Work item | Take the data that sits below and write it out again exactly.

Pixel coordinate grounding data
┌──
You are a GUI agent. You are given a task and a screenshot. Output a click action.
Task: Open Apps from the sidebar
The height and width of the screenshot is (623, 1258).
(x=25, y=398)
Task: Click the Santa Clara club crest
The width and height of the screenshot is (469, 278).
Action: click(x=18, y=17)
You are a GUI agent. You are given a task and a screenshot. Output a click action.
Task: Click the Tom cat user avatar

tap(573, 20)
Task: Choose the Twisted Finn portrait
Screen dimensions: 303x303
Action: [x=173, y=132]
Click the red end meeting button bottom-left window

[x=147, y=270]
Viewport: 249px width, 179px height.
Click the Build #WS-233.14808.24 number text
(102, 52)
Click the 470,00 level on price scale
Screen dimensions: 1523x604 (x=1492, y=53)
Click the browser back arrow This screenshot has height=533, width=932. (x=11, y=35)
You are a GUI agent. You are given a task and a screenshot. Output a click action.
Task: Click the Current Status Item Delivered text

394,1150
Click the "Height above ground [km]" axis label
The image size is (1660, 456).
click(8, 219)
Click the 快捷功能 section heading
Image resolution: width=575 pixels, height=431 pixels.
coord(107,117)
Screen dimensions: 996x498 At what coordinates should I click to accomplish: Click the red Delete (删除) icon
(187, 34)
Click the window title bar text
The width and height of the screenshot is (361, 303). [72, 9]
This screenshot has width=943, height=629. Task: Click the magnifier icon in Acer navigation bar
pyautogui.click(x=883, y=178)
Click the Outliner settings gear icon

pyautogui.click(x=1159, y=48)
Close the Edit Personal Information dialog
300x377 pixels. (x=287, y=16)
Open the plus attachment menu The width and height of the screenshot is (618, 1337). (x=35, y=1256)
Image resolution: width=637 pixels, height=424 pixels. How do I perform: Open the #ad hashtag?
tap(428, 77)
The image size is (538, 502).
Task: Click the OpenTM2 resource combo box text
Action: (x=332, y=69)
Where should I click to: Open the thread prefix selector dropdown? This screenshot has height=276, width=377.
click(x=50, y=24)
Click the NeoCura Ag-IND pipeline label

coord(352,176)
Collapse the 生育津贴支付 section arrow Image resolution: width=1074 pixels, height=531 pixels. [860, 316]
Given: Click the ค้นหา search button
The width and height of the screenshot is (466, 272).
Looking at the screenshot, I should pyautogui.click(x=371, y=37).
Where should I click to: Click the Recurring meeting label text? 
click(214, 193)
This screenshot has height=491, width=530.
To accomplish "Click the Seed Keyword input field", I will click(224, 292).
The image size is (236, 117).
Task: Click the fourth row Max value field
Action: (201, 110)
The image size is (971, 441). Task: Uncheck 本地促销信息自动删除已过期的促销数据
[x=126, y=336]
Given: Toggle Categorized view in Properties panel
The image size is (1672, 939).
└──
Written solution |
You are a GUI agent. You are given a task and a screenshot. Output a click action.
Task: Open Apps from the sidebar
The height and width of the screenshot is (623, 1258).
(x=25, y=398)
Task: Click the Santa Clara club crest
The width and height of the screenshot is (469, 278).
Action: click(x=18, y=17)
You are a GUI agent. You are given a task and a screenshot. Output a click action.
Task: Click the Tom cat user avatar

tap(573, 20)
Task: Choose the Twisted Finn portrait
Screen dimensions: 303x303
Action: [x=173, y=132]
Click the red end meeting button bottom-left window

[x=147, y=270]
Viewport: 249px width, 179px height.
Click the Build #WS-233.14808.24 number text
(102, 52)
Click the 470,00 level on price scale
Screen dimensions: 1523x604 (x=1492, y=53)
Click the browser back arrow This screenshot has height=533, width=932. (x=11, y=35)
You are a GUI agent. You are given a task and a screenshot. Output a click action.
Task: Click the Current Status Item Delivered text

394,1150
Click the "Height above ground [km]" axis label
The image size is (1660, 456).
click(8, 219)
Click the 快捷功能 section heading
Image resolution: width=575 pixels, height=431 pixels.
coord(107,117)
Screen dimensions: 996x498 At what coordinates should I click to accomplish: Click the red Delete (删除) icon
(187, 34)
Click the window title bar text
The width and height of the screenshot is (361, 303). [72, 9]
This screenshot has width=943, height=629. Task: Click the magnifier icon in Acer navigation bar
pyautogui.click(x=883, y=178)
Click the Outliner settings gear icon

pyautogui.click(x=1159, y=48)
Close the Edit Personal Information dialog
300x377 pixels. (x=287, y=16)
Open the plus attachment menu The width and height of the screenshot is (618, 1337). (x=35, y=1256)
Image resolution: width=637 pixels, height=424 pixels. How do I perform: Open the #ad hashtag?
tap(428, 77)
The image size is (538, 502).
Task: Click the OpenTM2 resource combo box text
Action: (x=332, y=69)
Where should I click to: Open the thread prefix selector dropdown? This screenshot has height=276, width=377.
click(x=50, y=24)
Click the NeoCura Ag-IND pipeline label

coord(352,176)
Collapse the 生育津贴支付 section arrow Image resolution: width=1074 pixels, height=531 pixels. [860, 316]
Given: Click the ค้นหา search button
The width and height of the screenshot is (466, 272).
Looking at the screenshot, I should pyautogui.click(x=371, y=37).
Where should I click to: Click the Recurring meeting label text? 
click(214, 193)
This screenshot has height=491, width=530.
To accomplish "Click the Seed Keyword input field", I will click(224, 292).
The image size is (236, 117).
Task: Click the fourth row Max value field
Action: (201, 110)
The image size is (971, 441). Task: Uncheck 本地促销信息自动删除已过期的促销数据
[x=126, y=336]
Given: Toggle Categorized view in Properties panel
The image size is (1672, 939).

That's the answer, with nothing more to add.